On 1/22/25 11:41 PM, Ziqi Chen wrote:
We use memcpy() here is due to memcpy() can be faster than direct
assignment. We don't worry about safety because they are same struct
"ufs_pa_layer_attr" so that we can ensure the accuracy of number of
bytes and member type.
The memcpy() call we are discussing is not in the hot path so it doesn't
have to be hyper-optimized. Making the compiler perform type checking is
more important in this code path than micro-optimizing the code.
Additionally, please do not try to be smarter than the compiler.
Compilers are able to convert struct assignments into a memcpy() call if
there are good reasons to assume that the memcpy() call will be faster.
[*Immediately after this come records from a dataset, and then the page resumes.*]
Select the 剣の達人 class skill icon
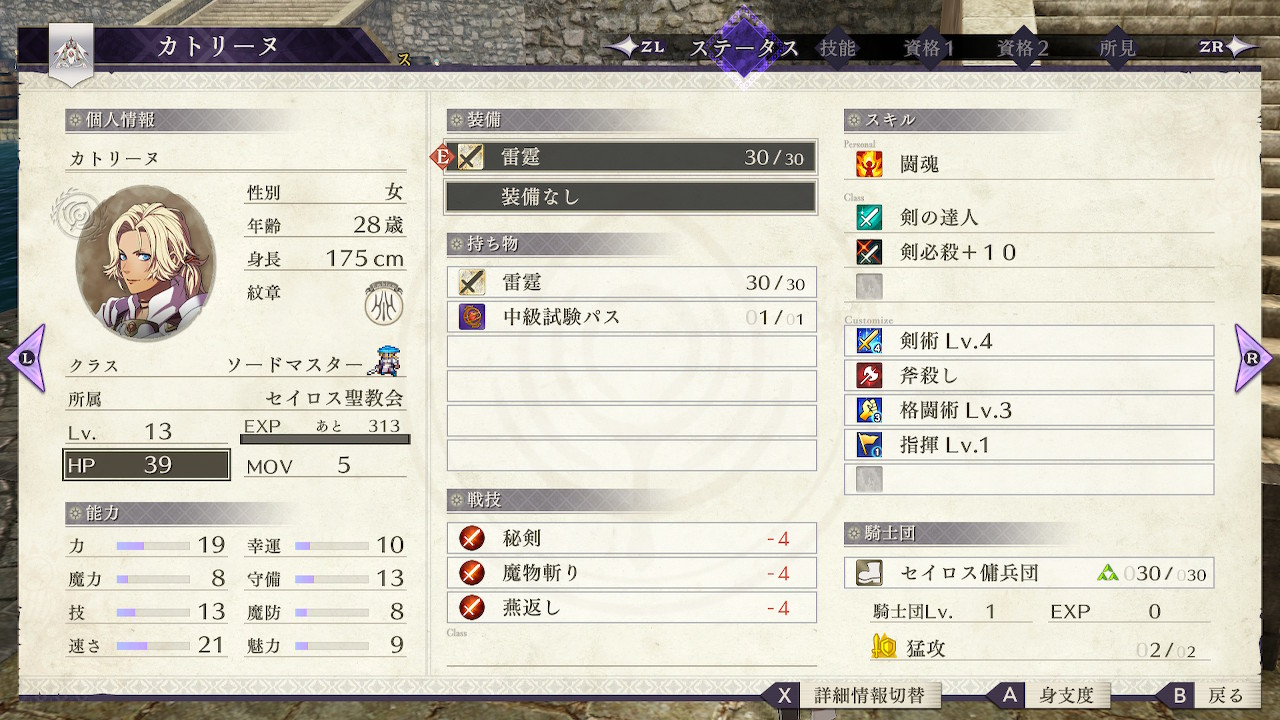The image size is (1280, 720). (x=869, y=217)
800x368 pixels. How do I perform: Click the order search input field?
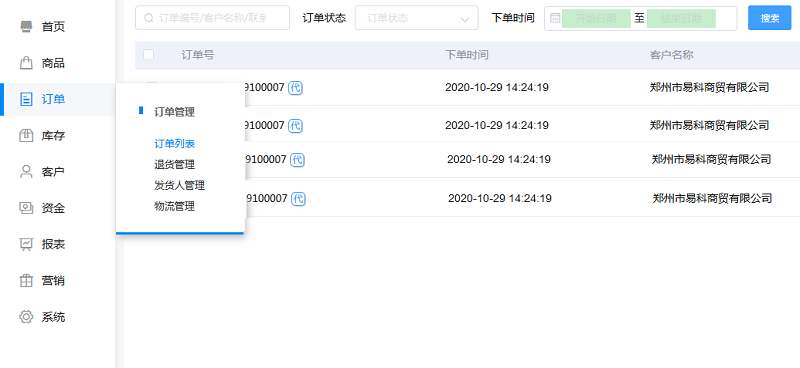point(212,18)
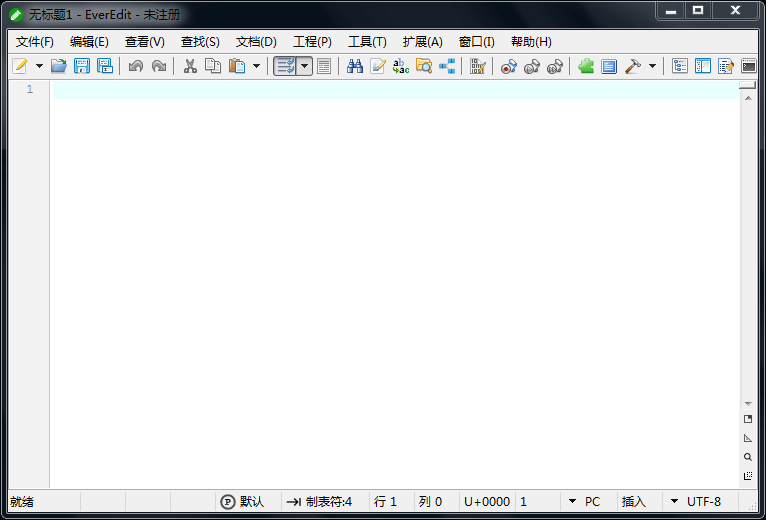Expand the New file dropdown arrow
766x520 pixels.
[x=40, y=66]
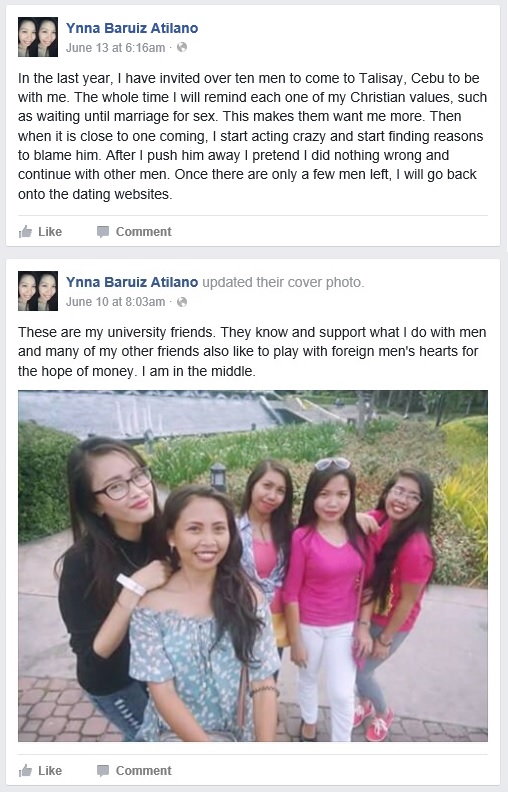Image resolution: width=508 pixels, height=792 pixels.
Task: Open profile picture on the June 10 post
Action: (x=38, y=291)
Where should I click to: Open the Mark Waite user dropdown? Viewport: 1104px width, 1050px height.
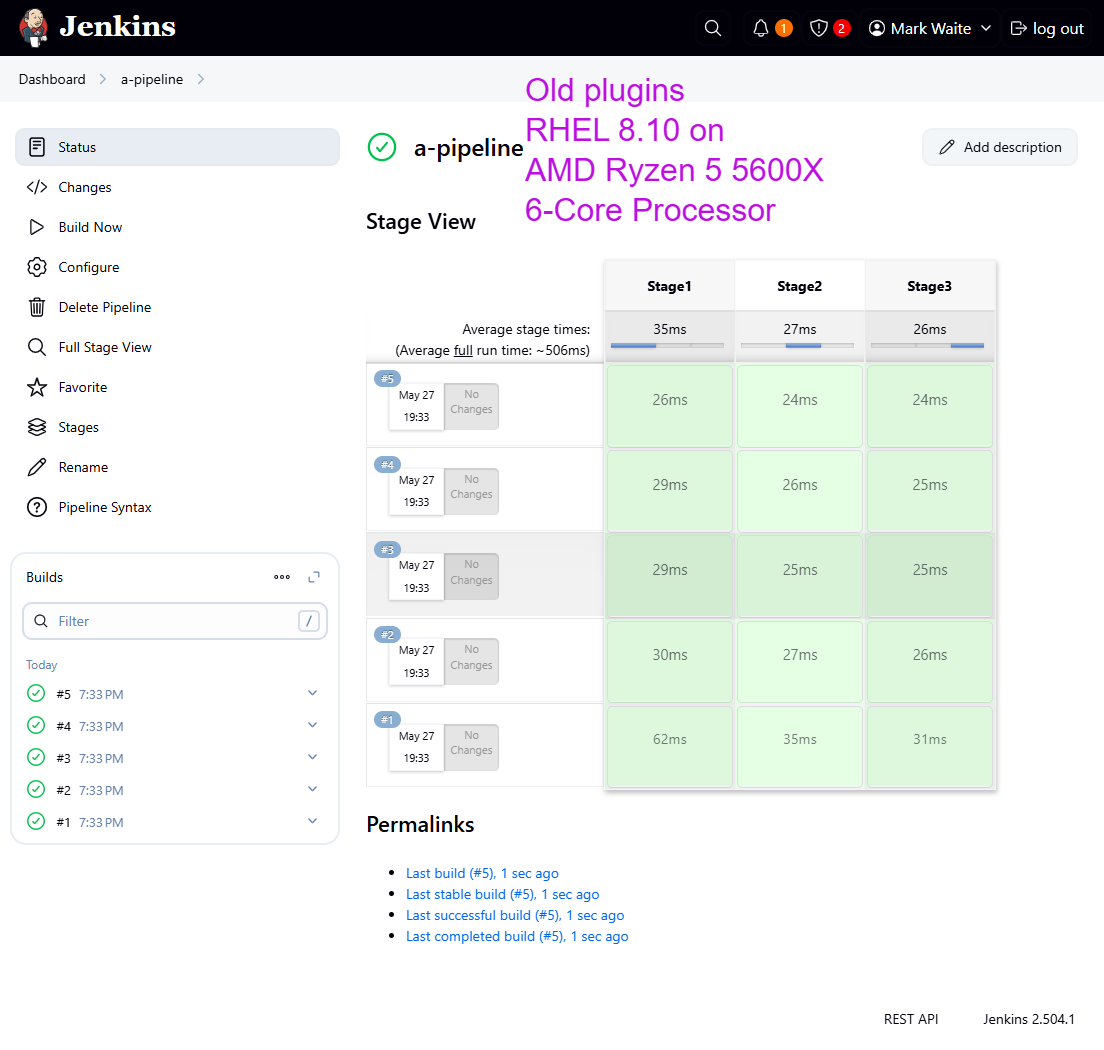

Given the small size of struct ufs_pa_layer_attr (7 * 4 = 28 bytes),
memberwise assignment probably is faster than a memcpy() call. The trunk
version of gcc (ARM64) translates a memberwise assignment of struct
ufs_pa_layer_attr into the following four assembler instructions (x0 and
x1 point to struct ufs_pa_layer_attr instances, q30 and q31 are 128 bit
registers):
ldr q30, [x1]
ldr q31, [x1, 12]
str q30, [x0]
str q31, [x0, 12]
Thanks,
Bart.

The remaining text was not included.